Entre-temps, le militant Pierre ESPÉRANCE juge inacceptable de mêler les revendications populaires à l’appel d’un ex-condamné pour drogue aux États-Unis, Guy PHILIPPE, qui s’apprête à jouer sur l’euphorie du peuple haïtien. “Guy PHILIPPE est un ex-prisonnier aux États-Unis impliqué dans la drogue.
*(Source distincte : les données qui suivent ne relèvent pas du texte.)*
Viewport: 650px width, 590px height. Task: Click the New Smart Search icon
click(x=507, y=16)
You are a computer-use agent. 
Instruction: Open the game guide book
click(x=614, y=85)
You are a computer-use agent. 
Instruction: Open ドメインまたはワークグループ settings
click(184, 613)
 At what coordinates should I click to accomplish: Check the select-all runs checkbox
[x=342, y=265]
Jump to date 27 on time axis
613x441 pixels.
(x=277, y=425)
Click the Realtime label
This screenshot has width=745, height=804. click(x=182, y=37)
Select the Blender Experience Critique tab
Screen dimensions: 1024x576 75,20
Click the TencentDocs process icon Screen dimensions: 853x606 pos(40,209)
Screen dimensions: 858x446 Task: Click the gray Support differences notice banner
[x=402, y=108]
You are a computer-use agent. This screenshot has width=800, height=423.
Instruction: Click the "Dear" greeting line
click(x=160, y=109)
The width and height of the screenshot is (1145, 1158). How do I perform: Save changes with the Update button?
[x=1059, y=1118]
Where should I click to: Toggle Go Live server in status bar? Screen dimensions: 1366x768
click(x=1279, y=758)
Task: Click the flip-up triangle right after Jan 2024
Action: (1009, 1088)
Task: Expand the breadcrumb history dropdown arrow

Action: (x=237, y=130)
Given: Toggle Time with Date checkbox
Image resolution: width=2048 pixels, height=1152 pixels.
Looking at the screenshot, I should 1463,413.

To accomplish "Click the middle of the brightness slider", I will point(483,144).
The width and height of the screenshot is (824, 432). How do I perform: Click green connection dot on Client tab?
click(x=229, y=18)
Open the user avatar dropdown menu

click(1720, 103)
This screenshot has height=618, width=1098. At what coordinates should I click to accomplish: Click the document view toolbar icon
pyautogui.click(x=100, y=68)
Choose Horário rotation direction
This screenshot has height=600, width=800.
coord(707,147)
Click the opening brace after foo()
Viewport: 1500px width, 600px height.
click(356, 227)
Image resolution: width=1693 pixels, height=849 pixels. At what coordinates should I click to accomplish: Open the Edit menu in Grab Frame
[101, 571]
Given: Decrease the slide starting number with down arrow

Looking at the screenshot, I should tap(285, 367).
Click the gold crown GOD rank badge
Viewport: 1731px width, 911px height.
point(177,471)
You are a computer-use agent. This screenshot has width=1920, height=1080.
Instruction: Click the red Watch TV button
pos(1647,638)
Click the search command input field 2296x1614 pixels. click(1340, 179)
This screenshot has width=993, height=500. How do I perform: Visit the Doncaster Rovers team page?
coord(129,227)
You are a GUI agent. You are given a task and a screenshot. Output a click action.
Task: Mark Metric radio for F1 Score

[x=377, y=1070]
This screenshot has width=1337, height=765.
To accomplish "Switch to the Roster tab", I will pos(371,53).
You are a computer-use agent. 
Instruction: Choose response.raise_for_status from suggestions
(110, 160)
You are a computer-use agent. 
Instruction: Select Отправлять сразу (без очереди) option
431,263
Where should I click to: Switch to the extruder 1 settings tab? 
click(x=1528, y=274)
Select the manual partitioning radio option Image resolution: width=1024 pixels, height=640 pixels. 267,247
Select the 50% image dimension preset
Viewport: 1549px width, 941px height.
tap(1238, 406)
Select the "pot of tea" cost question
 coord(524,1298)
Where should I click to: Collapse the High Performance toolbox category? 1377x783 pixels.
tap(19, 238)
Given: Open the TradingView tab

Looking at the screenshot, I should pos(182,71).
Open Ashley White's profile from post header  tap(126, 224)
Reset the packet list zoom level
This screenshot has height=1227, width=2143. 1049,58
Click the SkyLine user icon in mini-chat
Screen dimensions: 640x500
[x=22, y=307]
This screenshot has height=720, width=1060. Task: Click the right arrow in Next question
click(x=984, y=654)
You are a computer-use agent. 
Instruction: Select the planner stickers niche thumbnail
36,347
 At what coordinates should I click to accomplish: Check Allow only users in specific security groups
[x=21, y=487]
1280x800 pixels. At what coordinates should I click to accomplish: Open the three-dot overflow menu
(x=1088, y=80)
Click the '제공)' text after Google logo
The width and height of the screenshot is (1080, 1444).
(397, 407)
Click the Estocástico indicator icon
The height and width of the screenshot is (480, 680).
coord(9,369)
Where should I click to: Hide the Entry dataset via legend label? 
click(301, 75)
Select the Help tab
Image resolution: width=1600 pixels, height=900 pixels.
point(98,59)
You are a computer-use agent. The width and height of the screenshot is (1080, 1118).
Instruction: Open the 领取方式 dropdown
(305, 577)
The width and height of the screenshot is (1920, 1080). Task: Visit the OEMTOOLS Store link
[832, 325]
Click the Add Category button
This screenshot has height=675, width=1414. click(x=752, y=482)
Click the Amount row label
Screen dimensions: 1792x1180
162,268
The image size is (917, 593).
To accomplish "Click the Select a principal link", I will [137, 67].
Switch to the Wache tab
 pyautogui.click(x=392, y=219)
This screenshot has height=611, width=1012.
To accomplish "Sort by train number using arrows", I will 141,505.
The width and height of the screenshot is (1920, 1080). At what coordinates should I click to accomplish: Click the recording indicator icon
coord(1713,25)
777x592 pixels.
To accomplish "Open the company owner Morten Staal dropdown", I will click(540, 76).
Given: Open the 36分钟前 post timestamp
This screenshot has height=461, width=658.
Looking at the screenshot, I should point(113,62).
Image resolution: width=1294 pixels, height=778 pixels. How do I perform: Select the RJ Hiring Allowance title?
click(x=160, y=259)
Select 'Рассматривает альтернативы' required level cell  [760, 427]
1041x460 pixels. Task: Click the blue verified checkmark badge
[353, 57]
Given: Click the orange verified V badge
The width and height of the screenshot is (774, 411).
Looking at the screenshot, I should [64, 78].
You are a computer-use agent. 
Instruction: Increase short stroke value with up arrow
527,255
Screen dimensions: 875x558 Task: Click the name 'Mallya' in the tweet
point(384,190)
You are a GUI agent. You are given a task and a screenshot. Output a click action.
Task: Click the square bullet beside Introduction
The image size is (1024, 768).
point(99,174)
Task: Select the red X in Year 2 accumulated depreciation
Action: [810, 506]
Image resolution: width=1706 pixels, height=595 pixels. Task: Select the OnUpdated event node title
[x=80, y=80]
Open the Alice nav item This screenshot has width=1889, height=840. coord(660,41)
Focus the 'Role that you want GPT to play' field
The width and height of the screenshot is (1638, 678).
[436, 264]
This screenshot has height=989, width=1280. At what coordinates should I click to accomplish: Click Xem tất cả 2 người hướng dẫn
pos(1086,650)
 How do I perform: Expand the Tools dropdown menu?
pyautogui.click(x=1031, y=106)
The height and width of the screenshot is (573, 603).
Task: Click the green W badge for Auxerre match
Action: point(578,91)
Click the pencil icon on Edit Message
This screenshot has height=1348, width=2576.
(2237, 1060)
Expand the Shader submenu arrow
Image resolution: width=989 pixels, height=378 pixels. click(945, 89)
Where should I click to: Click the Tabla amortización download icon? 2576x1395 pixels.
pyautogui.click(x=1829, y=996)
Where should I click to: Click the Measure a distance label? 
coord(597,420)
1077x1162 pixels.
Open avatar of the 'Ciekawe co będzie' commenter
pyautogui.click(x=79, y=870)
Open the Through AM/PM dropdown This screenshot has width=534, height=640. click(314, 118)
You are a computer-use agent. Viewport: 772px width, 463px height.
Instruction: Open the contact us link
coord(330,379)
Le natif de Pestel ne peut pas mener une révolution s’il ne s’associe pas à ses compagnons délinquants et aux gangsters actuels qui terrorisent la population haïtienne”, a également soutenu le dirigeant haïtien des droits humains. Il exhorte alors les Haïtiennes et les Haïtiens à se ressaisir et à être plus vigilants face à de faux leaders politiques cherchant à apporter plus d’instabilité et d’insécurité au pays. La drogue est l’une des sources d’instabilité et peut même entraver le développement social et économique de toutes les nations, comme la nôtre, rétorque M. Pierre ESPÉRANCE.
1. Ces critiques de Pierre ESPÉRANCE sont-elles justifiées ou influencées par des opinions politiques?
2. Quel impact ces protestations pourraient-elles avoir sur la situation politique actuelle en Haïti?
3. Les appels à la vigilance lancés par ESPÉRANCE trouveront-ils écho parmi la population haïtienne?
4. Comment la communauté internationale réagit-elle à ces développements en Haïti?
Dans la foulée, le patron du Réseau National de Défense des Droits Humains a critiqué le gouvernement de facto d’Ariel HENRY, accusé d’être de connivence avec des foyers de gangs pour se maintenir au pouvoir. Le 7 février 2024, un accord politique daté du 21 décembre 2022 a mis fin au pouvoir en place, mais force est de constater son maintien au pouvoir, alors que le Premier Ministre Henry en était cosignataire. En ce sens, le représentant du RNDDH croit que le soulèvement populaire annoncé par Moïse et la révolution prônée par M. Philippe aboutiraient au renforcement du pouvoir au régime Phtkiste s’ils parvenaient à remporter leur bataille. Donner plus de pouvoir à PHTK, c’est accroître les gangs en Haïti, conclut M. Pierre ESPÉRANCE.